Collingwood-Norris Design

Scottish Borders

About Collingwood-Norris Design

Flora Collingwood-Norris specialises in luxury knitwear, with an emphasis on hand knits and crochet, which she combines with other techniques such as embroidery.

Based in the Scottish Borders textile and knitwear heartland, she graduated in 2009 from Heriot Watt University (formerly the Scottish College of Textiles) with first class honours in Design for Textiles, winning the Doctor Oliver medal for best overall student of the year. Her collection was sponsored by Todd and Duncan, and shown in ‘Hanatsubaki’ magazine in Japan, with pieces displayed at the Borders Textile Towerhouse in Hawick.

Flora started hand knitting at age six, and learned crochet and lacemaking soon after. At university, she achieved the technical machine knit, fibre and garment knowledge to complement her craft skills and artistic flair.
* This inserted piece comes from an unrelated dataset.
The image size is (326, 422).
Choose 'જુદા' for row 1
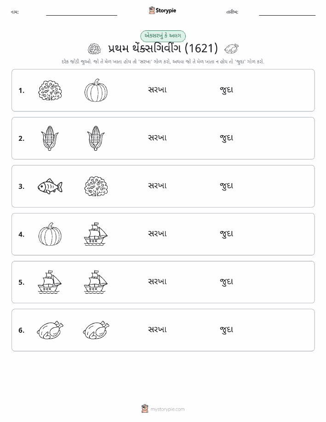(227, 90)
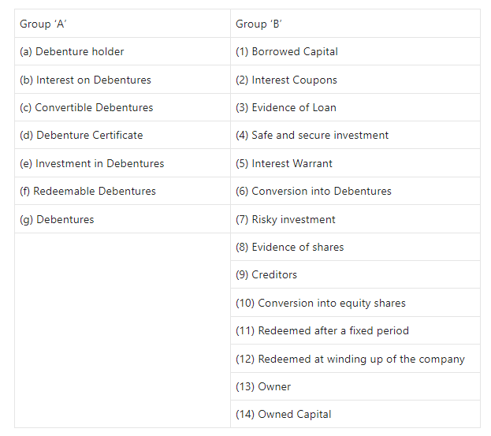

She has worked on several prestigious projects, with work appearing in London Fashion Weeks for Christopher Kane, Jasper Conran and William Chambers Millinery. She designs and writes unique patterns for specialist yarn company Whistlebare, providing high-end expertise to bring out the best in its locally-produced yarns.

Preferring to use natural fibres, Flora’s approach is to encourage ethical practice and reduce environmental impact at all stages, from design to production. She has worked for People Tree, the fair-trade fashion pioneers, and with Afghani and Tajik knitters refining their skills to improve earning potential. She has recently taught at Heriot Watt University as a Teaching Fellow and technical demonstrator, and continues to mentor students.

Flora is now working on her own collection.



Making for the Challenge

All my projects start with design and fabric development. The drawing and creation of fabrics go hand-in-hand – each informs the other. Then tension trials find the balance between getting a good handle and ensuring that the garment won’t pill too quickly or stretch too much.

Next, I plan and size the garment to create the technical outline. For this jacket, I wanted to make the most of the crochet, and this meant letting it dictate the length and shaping as much as possible.

The first step in making the jacket was the crochet. I joined the crocheted motifs as I made them, so the shaping took place at the same time. The sleeves were the most complex – it was a case of trial and error, making and re-doing! I fitted and adjusted the jacket on a mannequin and myself at each stage.

I hand-knitted all the trims directly into the crochet to make the jacket as seamless as possible. Then the back of the zip was covered with strapping knitted on my V-bed machine, as the finer gauge was needed in order to avoid it being too bulky.

After the crochet and knitting was finished and all the ends sewn in, the jacket was washed and pressed. Pressing has been crucial at each stage, for working out sizing and crochet placement, and after the wash to finish.

Lastly I put the zip in, and gave it a final press.